Bill Foege: Another mountain to climb pg. 2
“That’s not laboratory science,” Schaffner continues, “but that conceptual innovation led to the eradication of one of the greatest plagues that mankind has every known. That’s public health.”
Foege realizes that if he’d had to survive on the average Nigerian’s income—less than a dollar a day—he would have spent his money on food instead of vaccinations and mosquito nets.
It’s this knowledge—27 years after smallpox was eradicated from the Earth—that keeps him focused on improving public health worldwide. He can’t get away from it.
“He has a tremendous sense of compassion and humanity, and his vision is based on intellect and experience and his understanding where things fit,” says another longtime colleague, James Curran, M.D., MPH, dean of the Rollins School of Public Health at Emory University and former director of CDC’s AIDS Task Force.

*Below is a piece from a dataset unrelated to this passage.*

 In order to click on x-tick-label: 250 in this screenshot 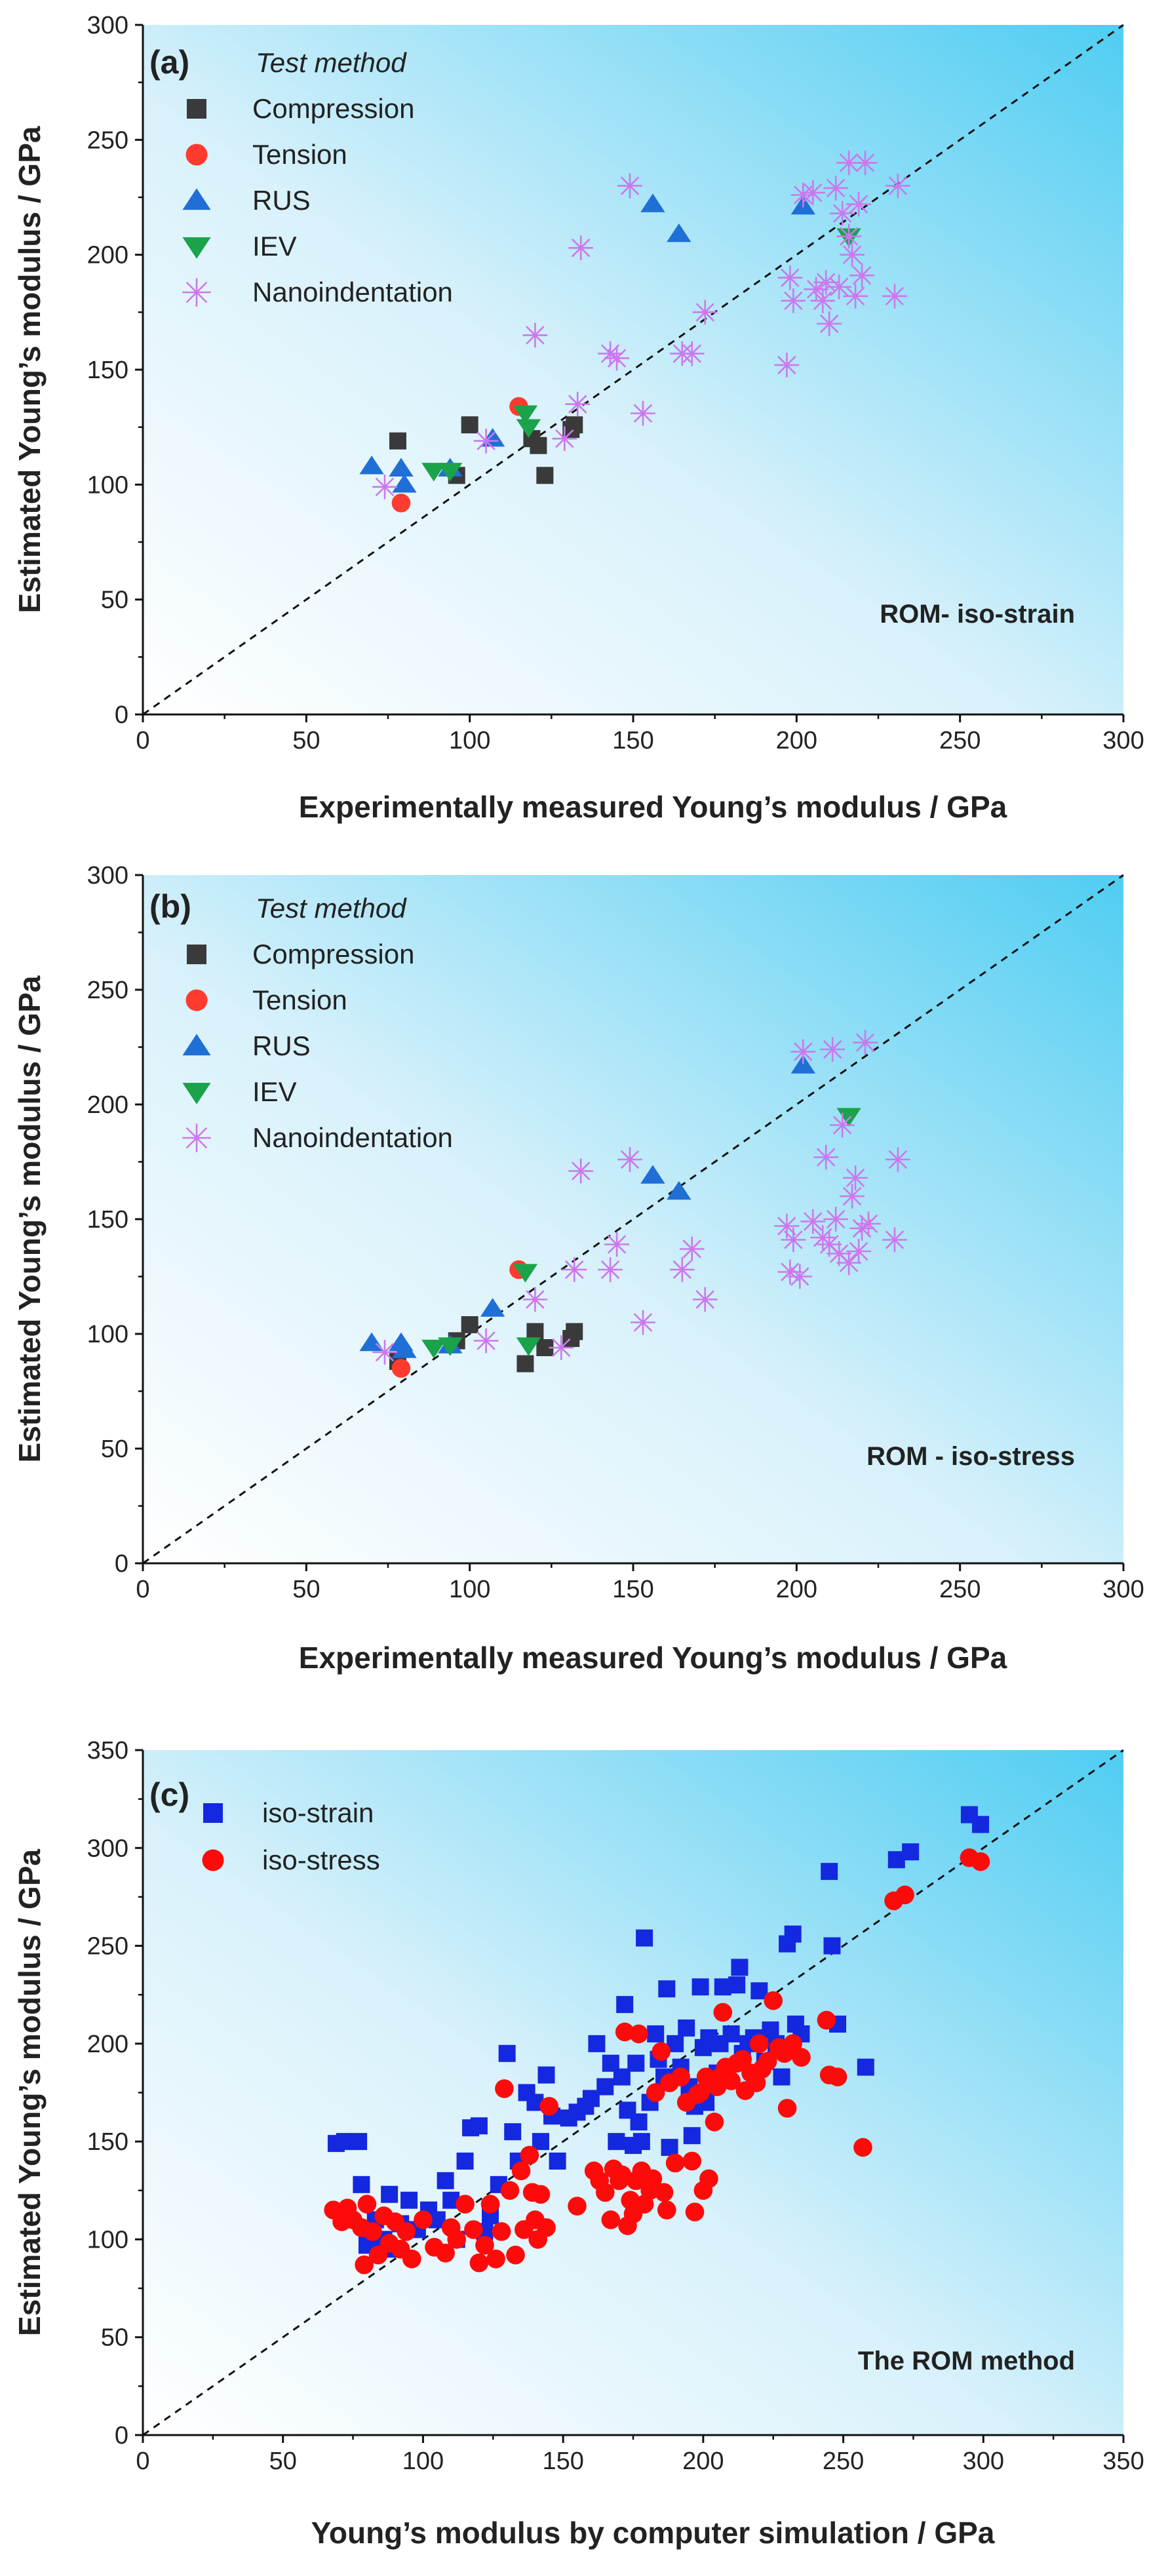, I will do `click(960, 1590)`.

“He has a tireless commitment of improving public health of underserved,” Curran says. “He is one of the very top public health leaders in the world over our lifetime.”
Drawn to Africa
These days Foege, 70, is a senior fellow at the Bill & Melinda Gates Foundation.
He is a member of the scientific board that helped design and implement the Grand Challenges in Global Health initiative, funded largely by the Gates Foundation.
The initiative is exciting, he says, because it gives scientists the freedom to explore areas that traditionally haven’t gotten a lot of funding. “It has the research community looking at global health,” he says.